→ **Provided information**
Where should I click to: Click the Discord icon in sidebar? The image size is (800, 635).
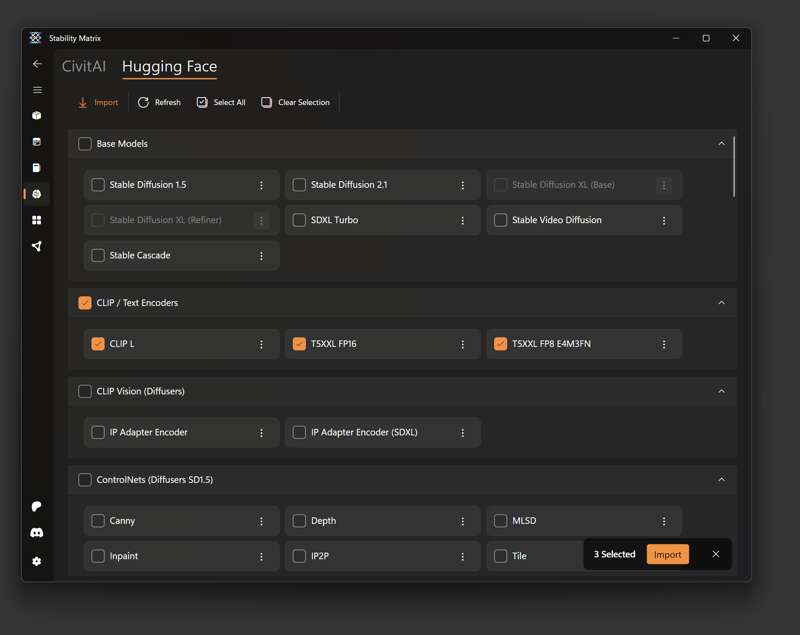click(x=37, y=533)
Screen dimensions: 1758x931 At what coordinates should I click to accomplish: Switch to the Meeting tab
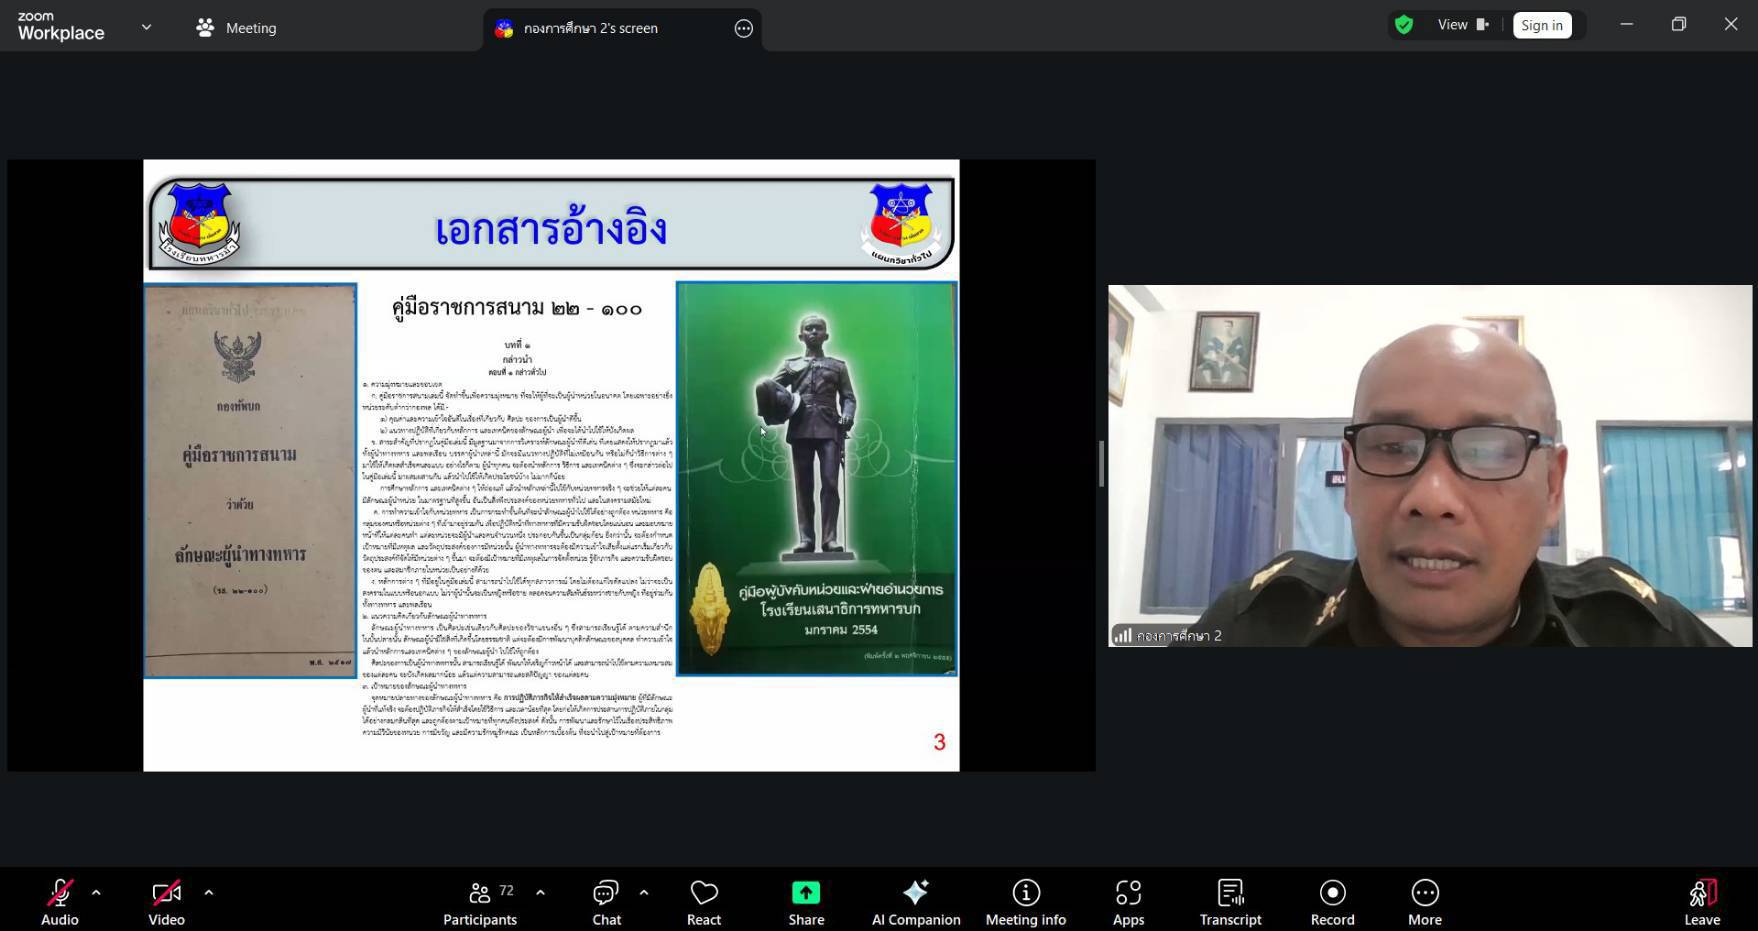[x=237, y=28]
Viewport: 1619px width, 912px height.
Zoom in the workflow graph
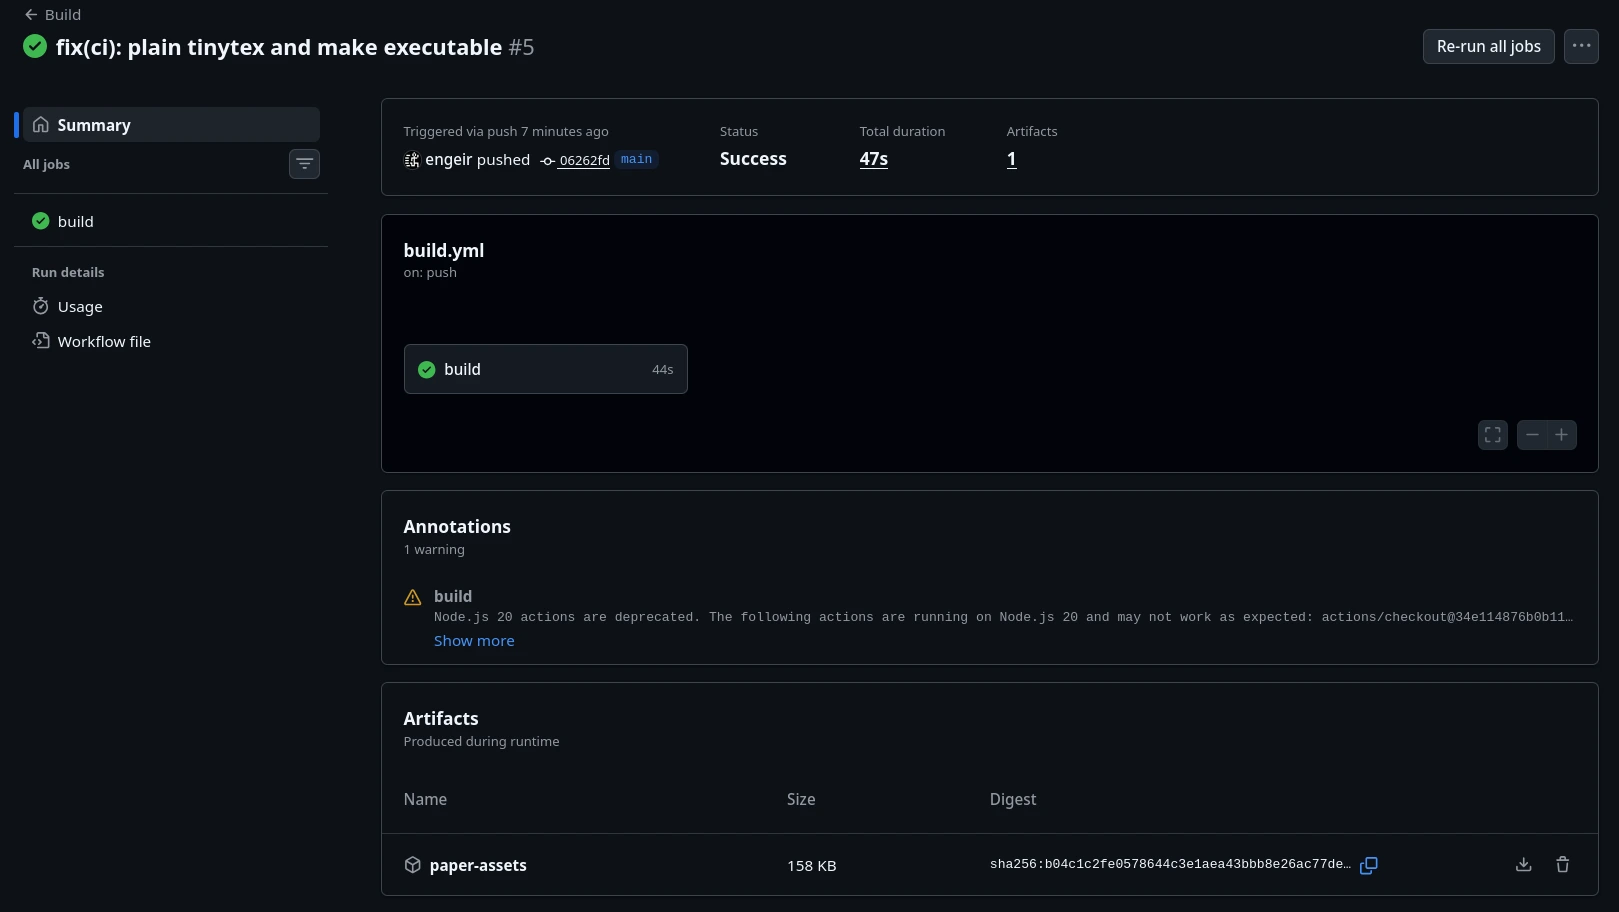pos(1561,435)
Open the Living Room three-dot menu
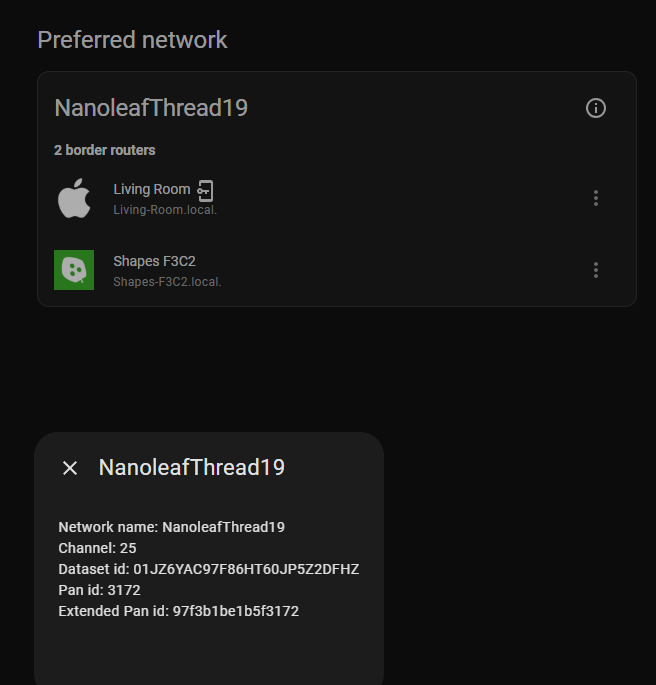The height and width of the screenshot is (685, 656). pos(596,198)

→ **Task description**
Without the pictures, write out all of the material exactly.

→ **Expected answer**
Where should I click to: Click the Discord icon in sidebar? The image size is (800, 635).
click(x=37, y=533)
Screen dimensions: 1758x931 At what coordinates should I click to accomplish: Switch to the Meeting tab
[x=237, y=28]
Viewport: 1619px width, 912px height.
Zoom in the workflow graph
pos(1561,435)
Open the Living Room three-dot menu
The height and width of the screenshot is (685, 656). pos(596,198)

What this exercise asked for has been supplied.